あれから一年が過ぎます。政府やメディア、政治家、役人、科学者、医者など国の重要な立場にある人々の不作為が目立ちました。時が経つにつれ、司司の人々のみならず我々一般人にもそうした劣化は大きく広がっている様に見えた。しかもそれは震災と原発事故による昨年だけの特殊な現象ではなく、震災が切っ掛けとなりもともとの日本人の姿がむきだしにされた。そう考えると事態は想像以上に深刻で自分が見ていた世界は張りぼてだった事になる。まさに幻世。警察官は悪い人をつかまえる、裁判官は公正な判断をする、医者は患者に正しい治療をしてくれる。こうした合意があって世の中は回っていたのですがこの前提はもう有効でない。これからは極端な事を言えば医者にかかる時、まともかどうか自分で確かめなくてはいけないのが実態かもしれない。

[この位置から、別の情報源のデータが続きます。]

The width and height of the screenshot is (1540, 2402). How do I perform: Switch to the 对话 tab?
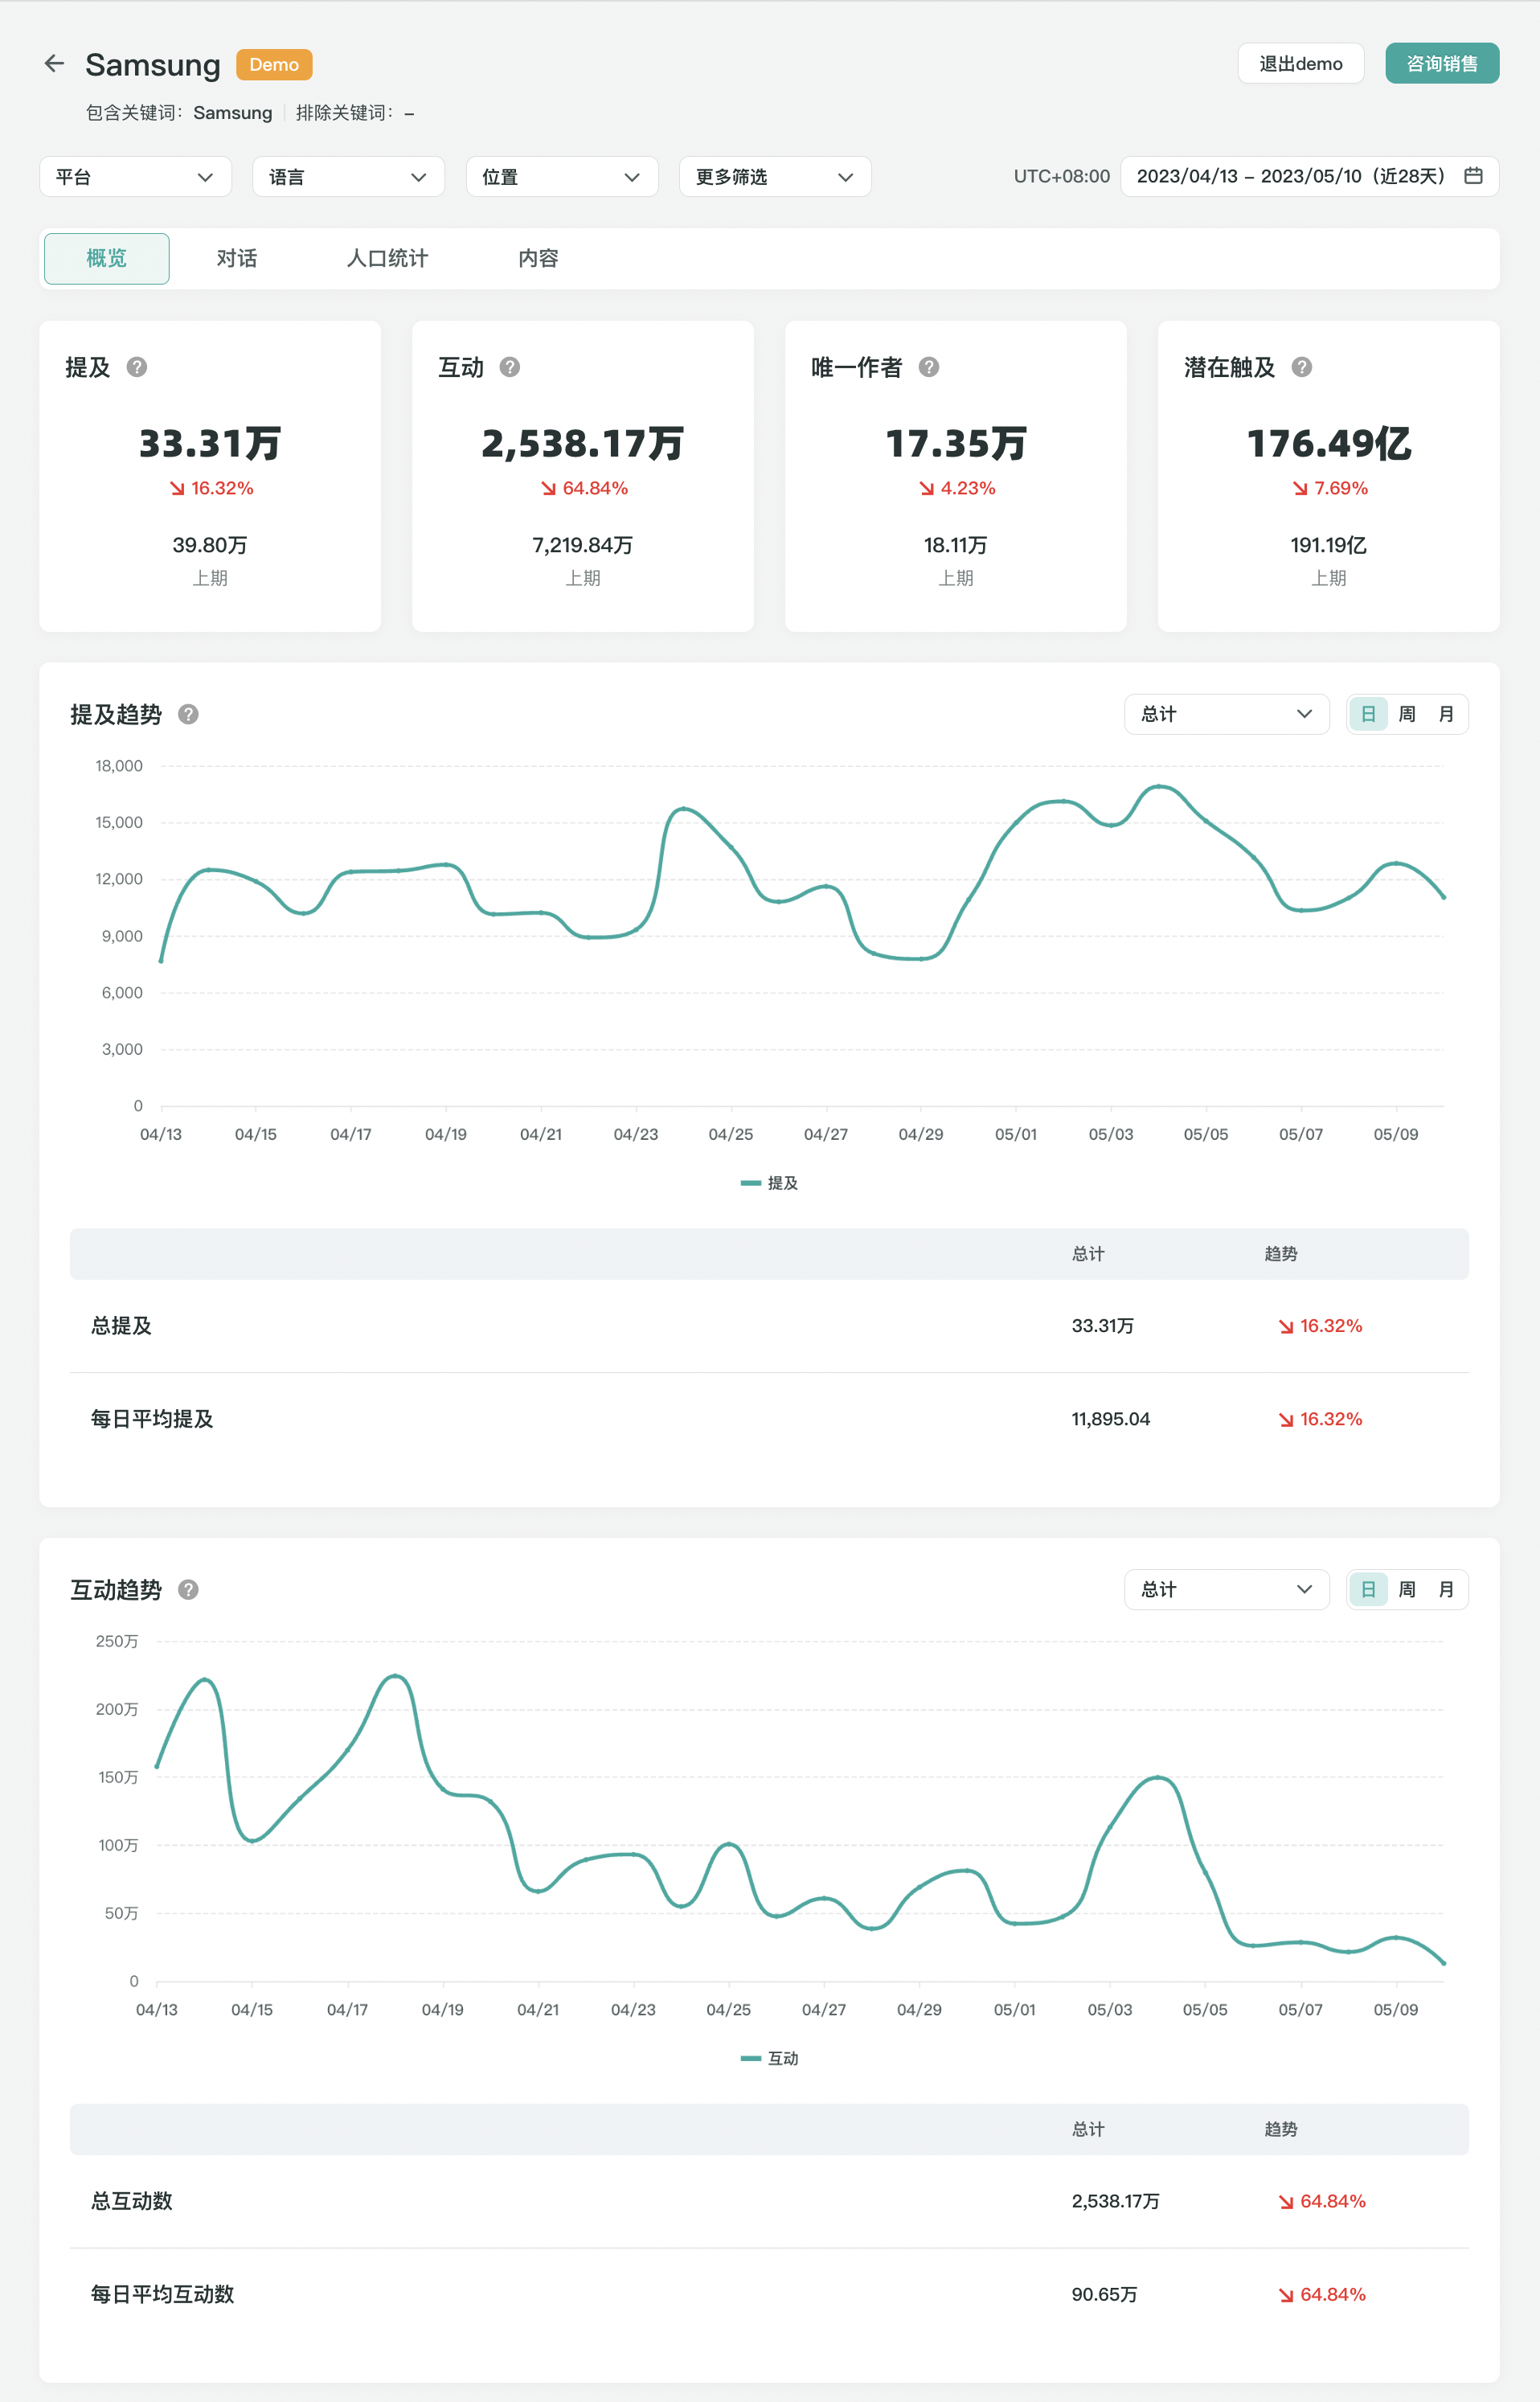click(237, 258)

もし、中国が原発事故をおこし、放射能拡散予測を政府が隠し、人々に知らせず、世界各国が自国民を80キロ圏外へ退避させるなか、子供や女性を高線量の土地に一年以上縛り付け逃がさない、食べ物の基準も突然甘い基準を採用し瓦礫も全国に拡散、事故の原因も解明されないうちに原発の再稼働や輸出を口にする。そんな対応をすれば、日本のメディアも人々も猛烈に叩きまくっただろう。でも残念ながらこれは日本で起きている事です。しかし、それに対して非難の声がわき上がるどころか、一年たっても大部分の人は放射能の事でさえ、ほとんど学習していない。昨年の出来事は私たち存在のあり方に深い問いかけを突きつけている。その問いから誰も逃れる事はできないが一年過ぎてそれを正面から見る事ができない。原発推進派も反対派も私も含めそのポジションに安住し思考停止だ。全ての人がどこかもう普通じゃない。
つい数十年前、自分が子供の頃の日本は外国から見れば「チビで眼鏡をかけ、出っ歯で首からカメラをぶら下げた劣等民族の姿として」侮蔑のこもった漫画が象徴的だった。ラジオやバイクが少しずつ世界に認められる様になり、子供の目にも「メイドインジャパン」に少し誇りを感ずる様になっていったのを覚えています。
つい数十年前の日本の姿を忘れ、事故の対応をできないまま、日本はすばらしいとか日本の繊細な食文化をこれから世界に発信するんだとか、これだけ異常な事態に国内では事実を正面から見つめようとせず、一番肝心な事に目をつぶり、周辺の関係ない事ばかりやっている。子供や若い女性を助けなくて脱原発も除染も復興もすべてが無意味だろう。「殺すな!」
数年後、日本の伝統、芸術、科学、宗教、哲学、医学、技術どんな分野であろうと世界に向けていくら「すばらしいでしょう」とアピールしても「ああ、でも、あなたたちは子供と弱い立場の女性を助けなかったんですよね」と言われて終わりです。失った信用を取り戻すのは当分難しいだろう。日本は停滞から衰退へ予想より早く向かうのは避けられない気がします。「子供と女性を助けなかった国」というレッテルを貼られたまま、まがりなりにもまともな国と我々自身も認識できる様になるのか、世界からもそう見られる様な日が来るのか考えると重い気分にならざるをえない。